The official start of Fall is always a good time to take stock of the year so far. For marketers, the beginning of the fourth-quarter is a good time to figure out business priorities for the rest of the year.
This year, that’s particularly important, according to execs I’ve spoken with in the content and brand publishing space. 2021 was the year brand publishing began to come into its own, and this year, the discipline has continued to show signs of maturity. For some, that’s meant a reality check, and a realization that brand publishing isn’t easy, or for everyone.
And as the threat of a global economic slowdown continues, it seems 2023 will also continue to look precarious. In that vein, In that vein, I’ve been talking to a lot of people who run marketing, content and publishing inside brands recently asking them what is top of mind for them and what they’re focusing on to close out the year and ensure they start next year in a strong position.
I’ve outlined a few major themes that keep cropping up. We’ll be covering these storylines in the coming months, so we’d love to hear what you think.
Optimizing for trust
“There’s been a decline of trust and truth on the internet. Content marketing is more a responsibility today than just a function,” is how Robert Rose, chief strategist at the Content Marketing Institute put it during a talk at Content Marketing World a week ago.
The idea of brand publishing as a valid entrant in the fight against misinformation and disinformation feels a little bit like overstating the case. But an increasing number of marketing types echoed this sentiment to me in the last couple of weeks.
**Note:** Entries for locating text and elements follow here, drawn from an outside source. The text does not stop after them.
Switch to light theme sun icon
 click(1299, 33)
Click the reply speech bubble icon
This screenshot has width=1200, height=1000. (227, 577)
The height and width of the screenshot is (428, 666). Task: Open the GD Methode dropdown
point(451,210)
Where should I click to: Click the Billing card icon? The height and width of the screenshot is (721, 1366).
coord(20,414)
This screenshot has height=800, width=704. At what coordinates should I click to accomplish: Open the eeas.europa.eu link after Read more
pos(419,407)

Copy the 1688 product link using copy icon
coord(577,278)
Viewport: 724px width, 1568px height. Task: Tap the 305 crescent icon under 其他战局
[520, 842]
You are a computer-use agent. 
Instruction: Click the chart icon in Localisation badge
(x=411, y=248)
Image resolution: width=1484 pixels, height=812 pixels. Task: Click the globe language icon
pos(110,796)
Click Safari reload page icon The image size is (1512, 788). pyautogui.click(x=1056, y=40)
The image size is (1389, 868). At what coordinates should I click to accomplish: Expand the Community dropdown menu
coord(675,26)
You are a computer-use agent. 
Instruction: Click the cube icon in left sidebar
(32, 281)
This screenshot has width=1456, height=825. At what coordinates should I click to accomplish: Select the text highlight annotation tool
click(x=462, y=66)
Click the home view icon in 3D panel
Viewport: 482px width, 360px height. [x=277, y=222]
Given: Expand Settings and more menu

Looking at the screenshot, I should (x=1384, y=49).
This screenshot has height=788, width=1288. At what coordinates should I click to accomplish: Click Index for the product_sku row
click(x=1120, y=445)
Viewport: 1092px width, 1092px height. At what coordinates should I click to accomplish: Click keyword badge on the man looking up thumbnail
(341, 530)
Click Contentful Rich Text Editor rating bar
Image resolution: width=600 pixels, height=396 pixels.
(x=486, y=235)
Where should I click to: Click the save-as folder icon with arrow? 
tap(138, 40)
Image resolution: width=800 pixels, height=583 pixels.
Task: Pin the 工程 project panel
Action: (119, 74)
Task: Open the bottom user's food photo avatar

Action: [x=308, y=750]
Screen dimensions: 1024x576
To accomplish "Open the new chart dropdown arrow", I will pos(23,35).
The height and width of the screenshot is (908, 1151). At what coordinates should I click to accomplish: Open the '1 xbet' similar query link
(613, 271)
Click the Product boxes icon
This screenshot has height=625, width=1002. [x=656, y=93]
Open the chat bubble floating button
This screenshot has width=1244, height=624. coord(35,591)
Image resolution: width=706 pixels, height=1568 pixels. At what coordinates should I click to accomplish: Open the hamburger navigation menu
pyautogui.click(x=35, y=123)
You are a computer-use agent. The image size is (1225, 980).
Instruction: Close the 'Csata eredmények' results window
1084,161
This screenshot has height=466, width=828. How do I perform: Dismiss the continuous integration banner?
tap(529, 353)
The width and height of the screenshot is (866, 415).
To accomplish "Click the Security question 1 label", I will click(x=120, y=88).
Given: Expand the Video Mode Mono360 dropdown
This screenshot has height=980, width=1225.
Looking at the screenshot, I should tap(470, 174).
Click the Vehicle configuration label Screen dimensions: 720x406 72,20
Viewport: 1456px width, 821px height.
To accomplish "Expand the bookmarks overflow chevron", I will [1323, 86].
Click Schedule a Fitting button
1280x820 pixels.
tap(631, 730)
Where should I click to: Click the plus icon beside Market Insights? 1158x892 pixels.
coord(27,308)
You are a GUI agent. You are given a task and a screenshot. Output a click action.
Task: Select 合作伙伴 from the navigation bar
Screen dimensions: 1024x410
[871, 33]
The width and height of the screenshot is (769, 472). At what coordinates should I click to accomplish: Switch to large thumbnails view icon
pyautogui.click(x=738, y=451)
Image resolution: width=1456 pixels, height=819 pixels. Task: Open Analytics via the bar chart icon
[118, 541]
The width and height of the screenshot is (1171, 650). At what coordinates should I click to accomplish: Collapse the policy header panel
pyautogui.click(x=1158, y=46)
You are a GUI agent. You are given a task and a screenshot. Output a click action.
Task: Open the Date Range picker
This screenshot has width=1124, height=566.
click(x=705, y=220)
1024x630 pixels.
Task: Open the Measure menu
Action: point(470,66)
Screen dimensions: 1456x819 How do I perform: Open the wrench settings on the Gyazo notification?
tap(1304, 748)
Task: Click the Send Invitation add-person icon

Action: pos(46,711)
As low quality and straight-up false content proliferates on the Internet, brands are increasingly in a position to position themselves as– purveyors of truthful, factual information to help better educate audiences.
Brand publishing has evolved to optimize for trust, as we’ve written about previously. As the pendulum (slowly) begins to shift away from thin-value content marketing that prioritizes clicks and uses tricks to get people to give up their information but not get much back in return, it’s likelier that we begin seeinng content that is genuinely useful and geared squarely at satisfying audience needs being produced by brands. Companies have to tighten up their standards accordingly.
Optimizing for trust can change how content works within an organization – it means it’s likelier that journalistic tools and processes are used in developing and publishing content, and that the metrics that are optimized for change drastically. What is particularly interesting is how brands are increasingly using publishing as a way to communicate and build trust with internal stakeholders and audiences as workforces go hybrid.
Imbuing the wider organization with a “content” mindset
One of the biggest challenges for brand publishers and content marketers is that they frequently have to defend what they do to their wider organizations. Some of this is self inflicted – in order to succeed, it’s best that editorial teams are given independence to work on their own, so they can find the best stories to tell and do so with an editorial-first mindset.
But for management – the chief marketing officers, editorial directors and heads of communications – the biggest challenge remains protecting that isolation while also recogizing that they have to evangelize the benefits of content to other departments. This can be difficult since content usually has a much longer lead time. It takes time to create editorial visions and approaches, find the right footing, and staff appropriately. Then, it takes time to build audiences and distribution enough to the point that it starts showing returns. And as most people know, it’s rare, if not impossible, to ever directly connect content efforts with dollar returns.
Those who are in charge of content efforts at brands are also struggling with ensuring they connect those efforts with other marketing efforts, including PR and publicity, as well as advertising efforts to ensure they not only work together, but don’t cannibalize each other.
For one CMO I spoke with recently, one big challenge is figuring out how to add more focus to the company’s content strategy. The hardest thing for this marketer (and others I’ve heard similar gripes from) is that there are multiple ways to slice target audiences.
It’s possible to slice audiences by sectors or industries (eg. technology, entertainment, manufacturing) or by job discipline (research and development, marketing, or finance). It’s also possible to slice them by seniority levels, which can be particularly important for B2B brands who are always looking to reach decisionmakers in their audiences.
It’s an ongoing challenge for marketers, and an important and critical part of beginning to “own” specific topic areas. Most people call it “niches,” but for marketers, a better way to think about it to be hyperfocused on specific audience needs. This can enable brands to ensure they’re useful to those audiences and marshal resources appropriately.